═════ The data

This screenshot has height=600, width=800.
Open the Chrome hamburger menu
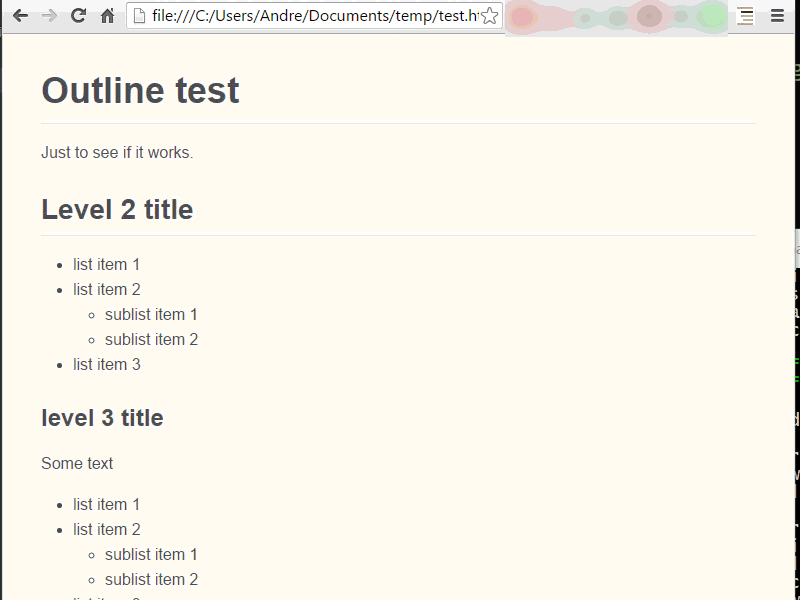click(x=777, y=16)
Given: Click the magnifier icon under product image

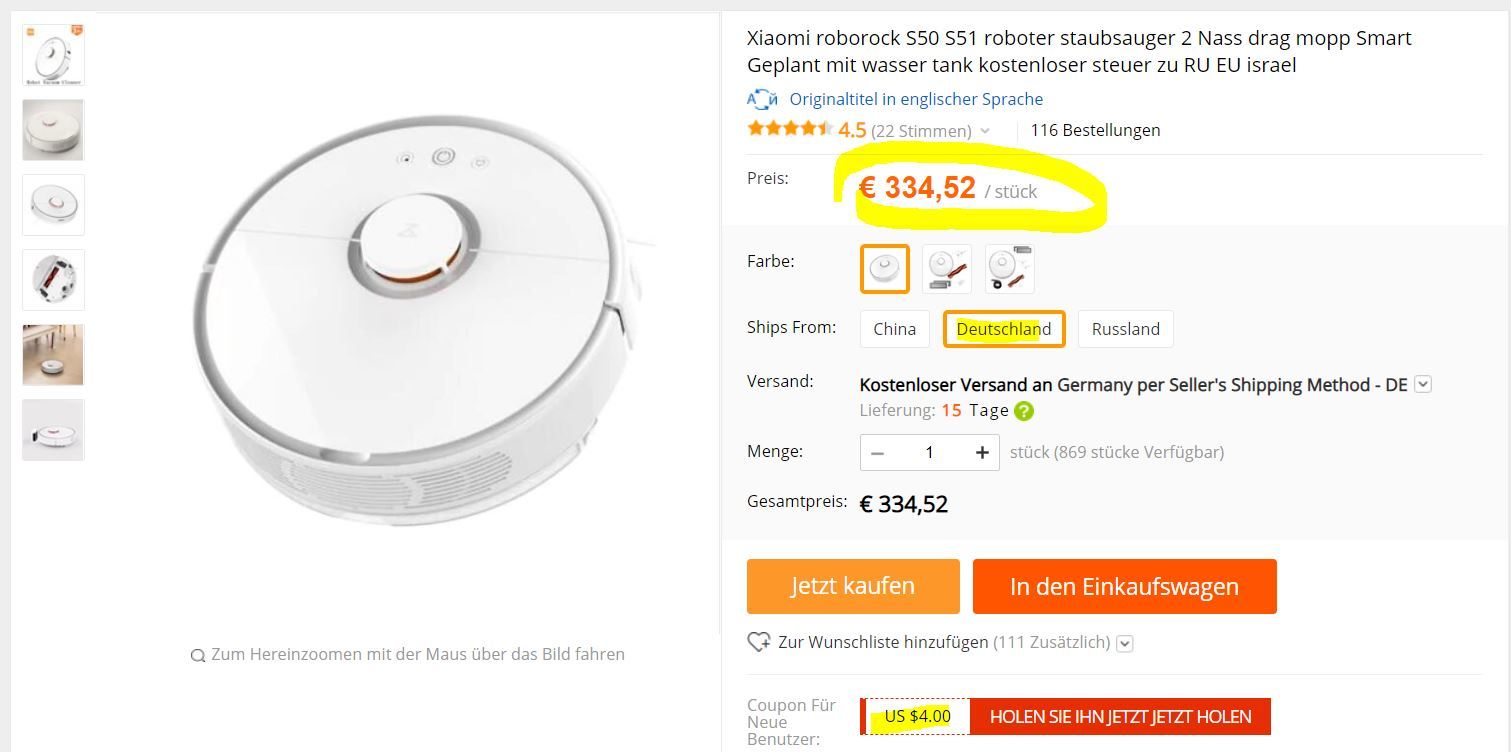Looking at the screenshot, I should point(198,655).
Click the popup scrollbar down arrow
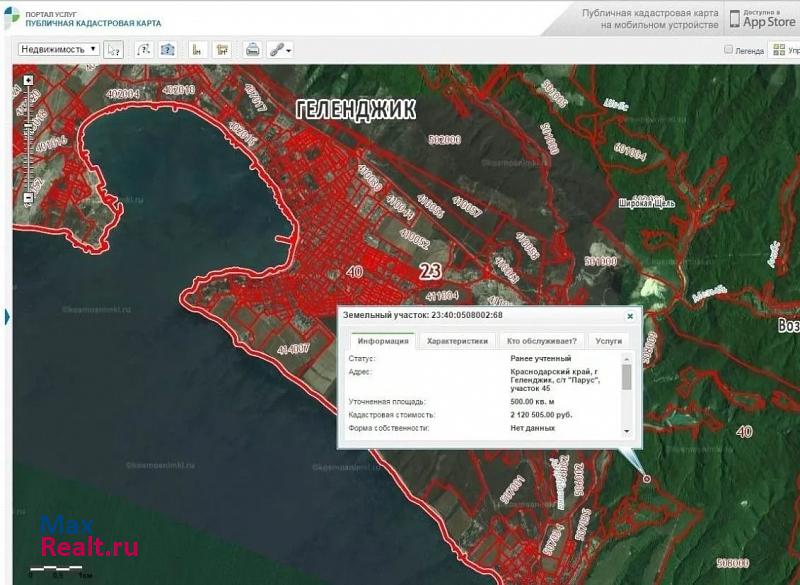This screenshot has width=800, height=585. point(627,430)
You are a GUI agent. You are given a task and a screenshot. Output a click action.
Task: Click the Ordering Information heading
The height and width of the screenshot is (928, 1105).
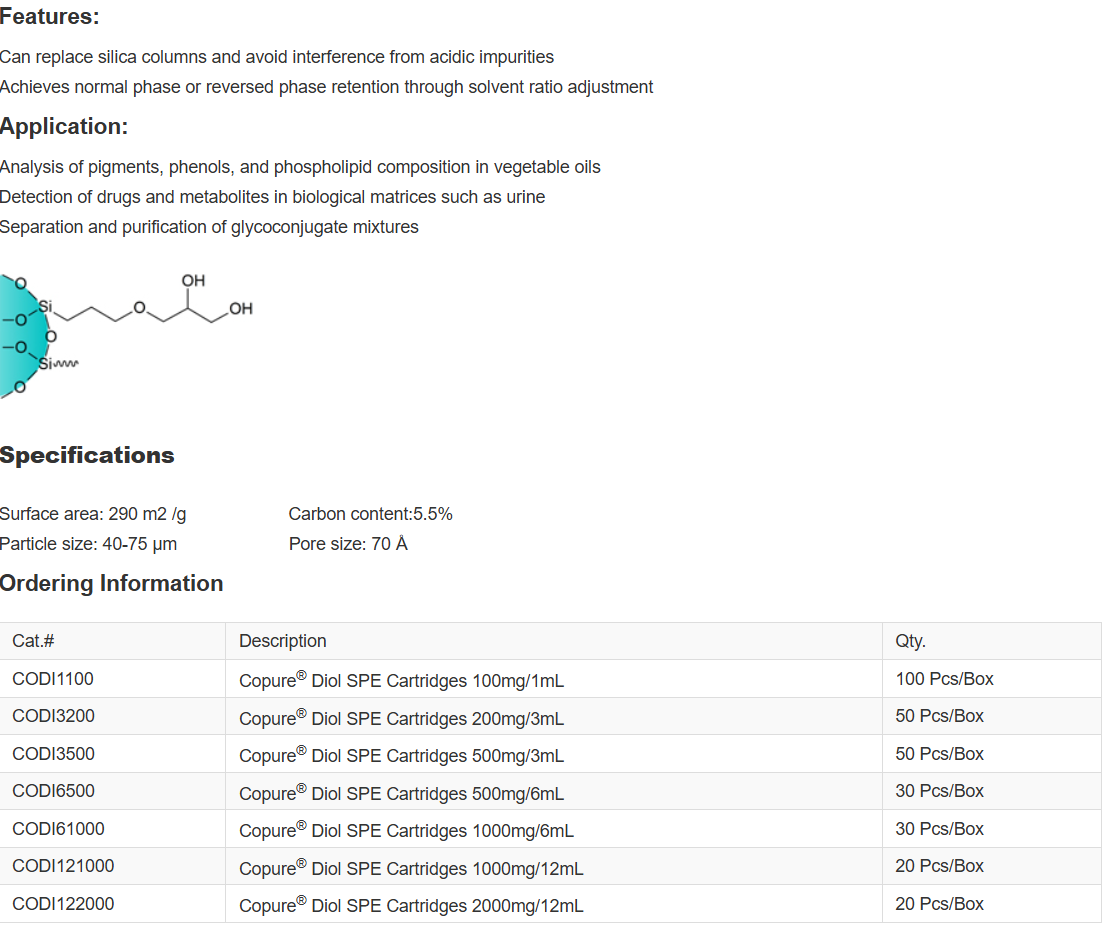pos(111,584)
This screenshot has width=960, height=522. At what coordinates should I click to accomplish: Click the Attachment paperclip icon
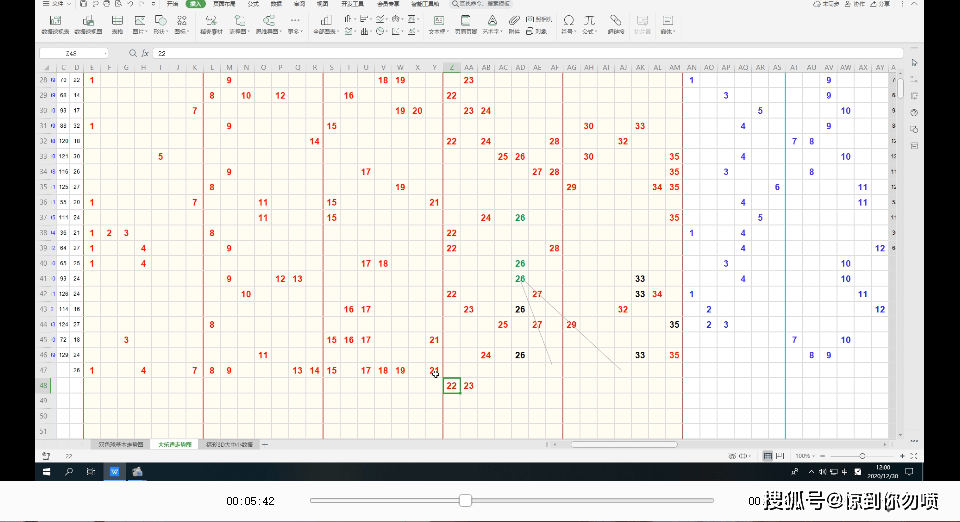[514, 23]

══════════
═════ The data

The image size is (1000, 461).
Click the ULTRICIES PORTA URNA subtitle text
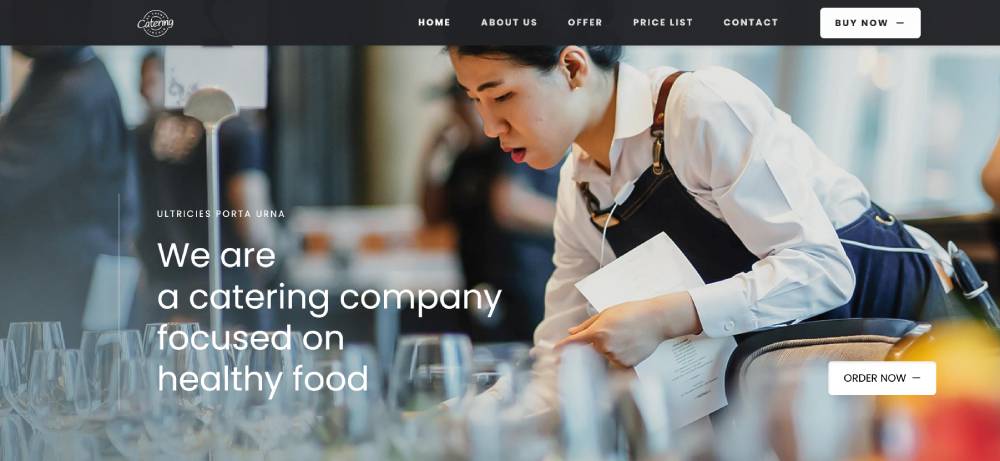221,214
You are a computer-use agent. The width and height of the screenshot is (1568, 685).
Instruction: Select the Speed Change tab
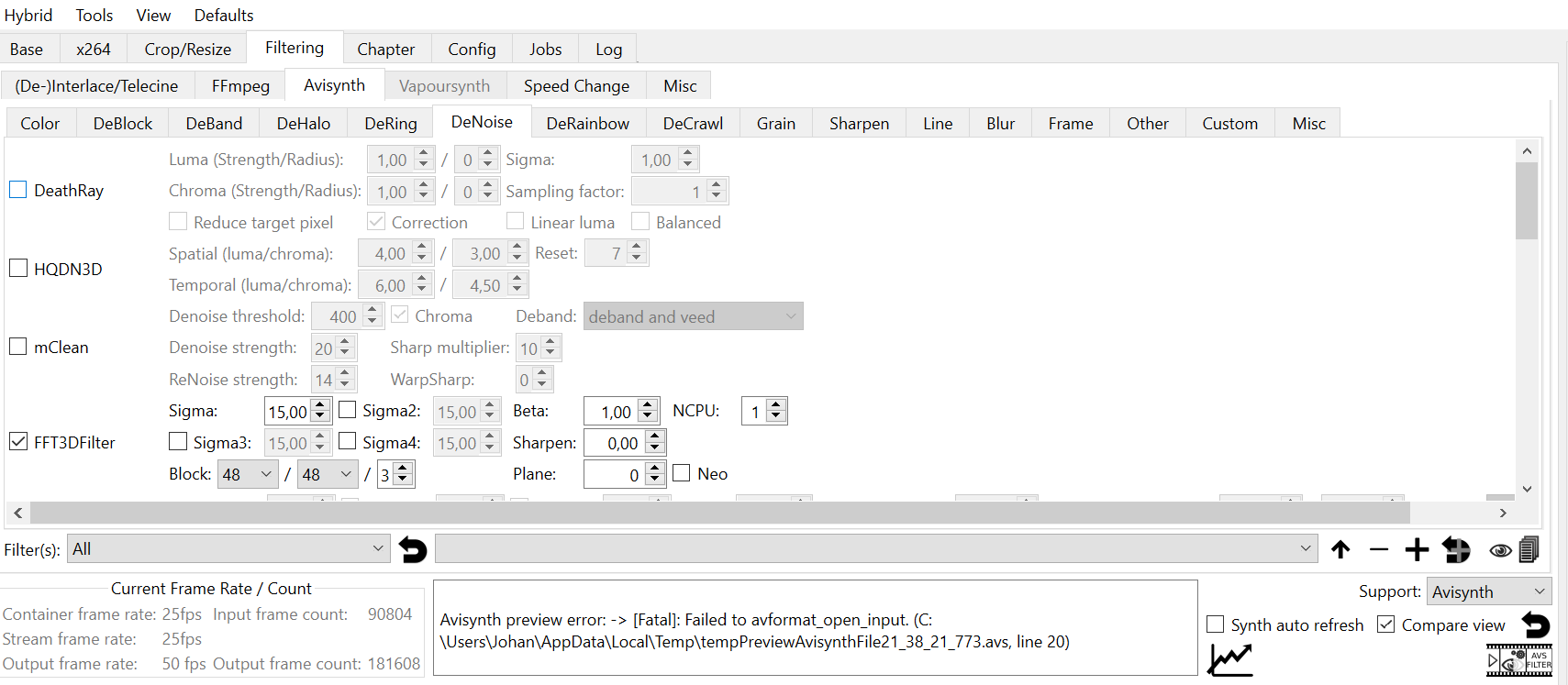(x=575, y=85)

══════════
═════ The data

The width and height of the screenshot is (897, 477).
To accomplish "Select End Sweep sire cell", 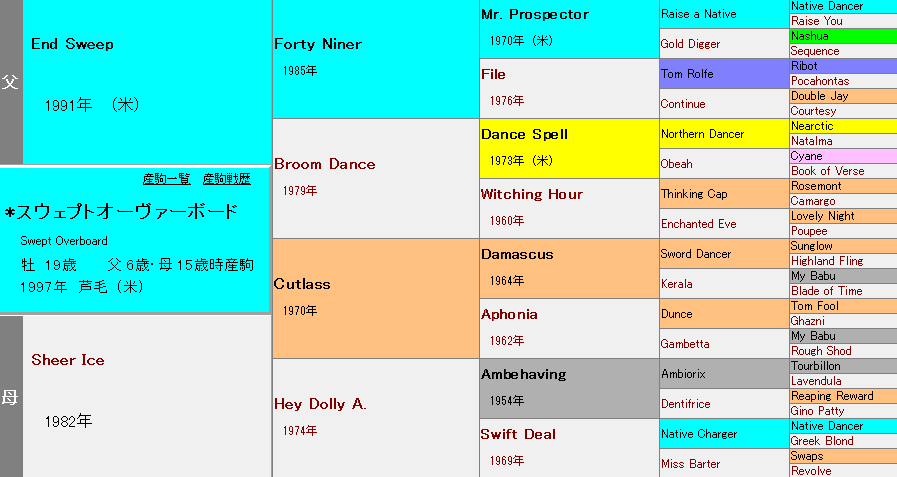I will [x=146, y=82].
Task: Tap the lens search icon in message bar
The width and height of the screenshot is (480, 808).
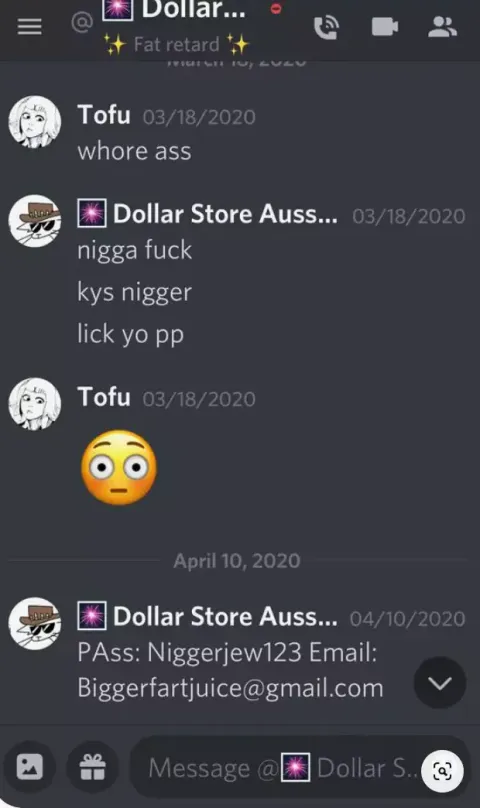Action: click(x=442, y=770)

══════════

▶ _Work item_
Give only the number of lines in the entries above that hold the string "agent".

▶ _Result_
2